Некрасивая вышла картина. Разумеется - а как было этого избежать? - я вставил ее в раму, возил с места на место и показывал разным критикам. Была среди них одна дама, о которой только и можно сказать, что всякая жизнь по сравнению с ее жизнью казалась умиранием - даже в этот раз, когда она не столько утешала меня, сколько корила. И хотя мой рассказ закончен, да будет мне позволено в виде постскриптума привести наш разговор.
- Послушайте, - сказала она (в разговоре она часто пользуется словом "послушайте" - дело в том, что, говоря, она мыслит, на самом деле мыслит).
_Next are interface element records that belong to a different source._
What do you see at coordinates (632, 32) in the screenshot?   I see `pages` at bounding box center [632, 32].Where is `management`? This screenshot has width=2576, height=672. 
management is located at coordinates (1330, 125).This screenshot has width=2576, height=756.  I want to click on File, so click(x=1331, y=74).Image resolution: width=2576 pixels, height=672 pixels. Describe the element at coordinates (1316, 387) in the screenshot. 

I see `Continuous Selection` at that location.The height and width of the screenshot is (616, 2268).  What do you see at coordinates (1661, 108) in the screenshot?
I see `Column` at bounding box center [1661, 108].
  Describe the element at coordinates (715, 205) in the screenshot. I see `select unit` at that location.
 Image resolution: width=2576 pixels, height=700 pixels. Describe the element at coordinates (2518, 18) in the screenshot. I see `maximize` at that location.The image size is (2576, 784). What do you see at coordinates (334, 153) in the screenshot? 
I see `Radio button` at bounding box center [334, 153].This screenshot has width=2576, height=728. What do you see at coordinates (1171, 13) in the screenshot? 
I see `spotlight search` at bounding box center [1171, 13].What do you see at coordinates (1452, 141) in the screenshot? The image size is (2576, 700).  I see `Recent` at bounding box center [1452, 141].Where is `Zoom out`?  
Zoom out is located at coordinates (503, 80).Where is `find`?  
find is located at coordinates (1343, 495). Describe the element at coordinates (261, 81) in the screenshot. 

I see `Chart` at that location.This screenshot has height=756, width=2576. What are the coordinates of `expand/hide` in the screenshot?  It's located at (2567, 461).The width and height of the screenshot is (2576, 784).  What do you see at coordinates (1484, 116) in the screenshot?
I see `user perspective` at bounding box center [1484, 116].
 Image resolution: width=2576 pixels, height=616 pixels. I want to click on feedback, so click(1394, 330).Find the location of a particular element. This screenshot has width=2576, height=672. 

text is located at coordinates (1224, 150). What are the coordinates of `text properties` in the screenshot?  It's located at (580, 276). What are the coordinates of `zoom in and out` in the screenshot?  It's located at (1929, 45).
Итак: - Послушайте, - сказала она, - ну что вы все проливаете над собой слезы? Постарайтесь себя убедить, что с вами все в порядке, а обвал произошел совсем в другом месте, в Большом каньоне к примеру.
- Нет, во мне, - ответил я, чувствуя себя героем.
- Послушайте! Весь мир - это то, что вы видите, то, что вы о нем думаете. Можете сделать его очень большим или совсем маленьким, как захотите. А вам вздумалось превращать себя в ничтожество. Да если бы я пережила крушение, со мной вместе провалился бы весь свет! Послушайте! Мир существует только потому, что вы его воспринимаете. Так почему не сказать, что обвал - в Большом каньоне?
- Малышка уже прочитала всего-всего Спинозу?
- Понятия не имею о вашем Спинозе. Но я знаю... - И дальше она принялась рассказывать о трудностях, с которыми сама столкнулась в прошлом, и рассказывала так, что они выглядели куда трагичнее, чем мои, но она-то не пала духом, сумела все вытерпеть и преодолеть.
Сказанное ею меня задело, но думаю я медленно, и кроме того, пока она говорила, мне пришло в голову, что из присущих человеку естественных свойств жизнелюбие прививается труднее всего. В те годы, когда энергия рождалась в тебе сама собой, ею хотелось поделиться, но оказалось, что чужое жизнелюбие никогда не "прививается". Либо оно есть, либо нет - точно так же, как здоровье, или честность, или карие глаза, или баритон. Я бы даже мог попросить у нее, чтобы она подарила мне кусочек своего жизнелюбия, аккуратно его запаковав и объяснив, как им пользоваться, но толку для меня от этого не было бы никакого - пусть я, забившись в уголок и изнывая от жалости к самому себе, ждал бы хоть целый месяц. И я мог только уйти от нее, неся себя осторожно, словно треснувшую тарелку, уйти в мир горечи, в котором я научился видеть свой дом, выстроенный из материалов, какие отыскались в этом старом мире, и, уходя, молча напомнить о себе:
"Вы - соль земли. Если же соль потеряет силу, то чем сделаешь ее соленою?" (От Матфея, 5, 13.)